On August 7, 2015, U.S. District Judge Paul Englemayer issued a preliminary injunction preventing the FDA from interfering with Amarin’s promotion of the product at this time. The decision has many concerned, as it could open the door to other “off-label” promotions that could be very misleading for patients and physicians.

Amarin Fights FDA on Off-Label Restrictions

Amarin’s lawsuit appears to be a pre-emptive strike against possible increased regulation by the FDA. According to Reuters, the administration announced in May 2015 that they were holding a public meeting to address the issue of what pharmaceutical companies can say about off-label drug use, and whether current restrictions violate the right of free speech.

GlaxoSmithKline (GSK), for example, was fined $3 billion in 2012, partly for their activity in promoting drugs like Zofran (anti-nausea medication) for the off-label use of Zofran in pregnant women. The company did not have FDA approval to promote Zofran to pregnant women. The drug was approved only for treating nausea and vomiting related to surgery and cancer treatments. And this is just one example among many.

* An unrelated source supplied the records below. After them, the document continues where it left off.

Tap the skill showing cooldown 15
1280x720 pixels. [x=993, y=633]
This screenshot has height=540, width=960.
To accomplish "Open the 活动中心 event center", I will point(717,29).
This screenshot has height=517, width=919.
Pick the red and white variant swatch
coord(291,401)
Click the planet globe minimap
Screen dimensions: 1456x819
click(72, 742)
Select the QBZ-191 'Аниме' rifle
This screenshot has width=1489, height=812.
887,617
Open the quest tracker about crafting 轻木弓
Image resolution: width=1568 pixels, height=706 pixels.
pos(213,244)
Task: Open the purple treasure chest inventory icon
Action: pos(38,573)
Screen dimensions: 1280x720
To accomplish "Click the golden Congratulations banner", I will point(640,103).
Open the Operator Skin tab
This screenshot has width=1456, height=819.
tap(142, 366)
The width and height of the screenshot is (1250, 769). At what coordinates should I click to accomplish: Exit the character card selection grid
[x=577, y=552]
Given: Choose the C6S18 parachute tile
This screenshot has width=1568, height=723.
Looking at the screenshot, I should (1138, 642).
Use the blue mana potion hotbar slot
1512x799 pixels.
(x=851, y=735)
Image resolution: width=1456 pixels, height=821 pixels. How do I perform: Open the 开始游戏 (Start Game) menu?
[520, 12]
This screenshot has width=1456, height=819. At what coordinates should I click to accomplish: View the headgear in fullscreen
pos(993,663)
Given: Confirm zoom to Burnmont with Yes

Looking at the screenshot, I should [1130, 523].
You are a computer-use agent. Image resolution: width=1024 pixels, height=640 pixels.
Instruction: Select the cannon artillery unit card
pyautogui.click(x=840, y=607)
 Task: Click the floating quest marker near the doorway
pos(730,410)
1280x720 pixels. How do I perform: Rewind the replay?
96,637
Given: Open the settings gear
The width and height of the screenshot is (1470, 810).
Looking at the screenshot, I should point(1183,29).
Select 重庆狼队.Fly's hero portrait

Amarin filed its lawsuit against the FDA in an effort to be allowed to say more about their prescription product “Vascepa,” which was designed to help lower high triglycerides. Amarin want to tell physicians and the public about a study in which the pills had a positive effect on heart disease, but since the FDA hasn’t approved the medication for that use, Amarin so far has been prohibited from doing so.

FDA regulations, Amarin stated, “are unconstitutional under the First Amendment (freedom of speech) or Fifth Amendment (restriction against vague laws)….” They looked to the court for permission to communicate to healthcare professionals the data from their clinical trial on the drug, as well as additional data from peer-reviewed scientific publications on the efficacy of omega-3 fatty acids.

Ruling Threatens to Bring Out the Snake-Oil Salesmen

The FDA is concerned about the judge’s decision in this case, as am I. It may create serious public health risks, subjecting patients and doctors to potentially misleading claims about drugs that could lead to health complications.

Dr. Michael Carome, of the watchdog group Public Citizen, stated in a press release that the decision “represents a major victory for Amarin and the pharmaceutical industry,” but warns that for patient and public health, “this outcome represents a dangerous loss that threatens to return us to the days of the late 19th and early 20th centuries, when snake-oil salesmen touted ‘remedies’ that were too often ineffective—and often dangerous.”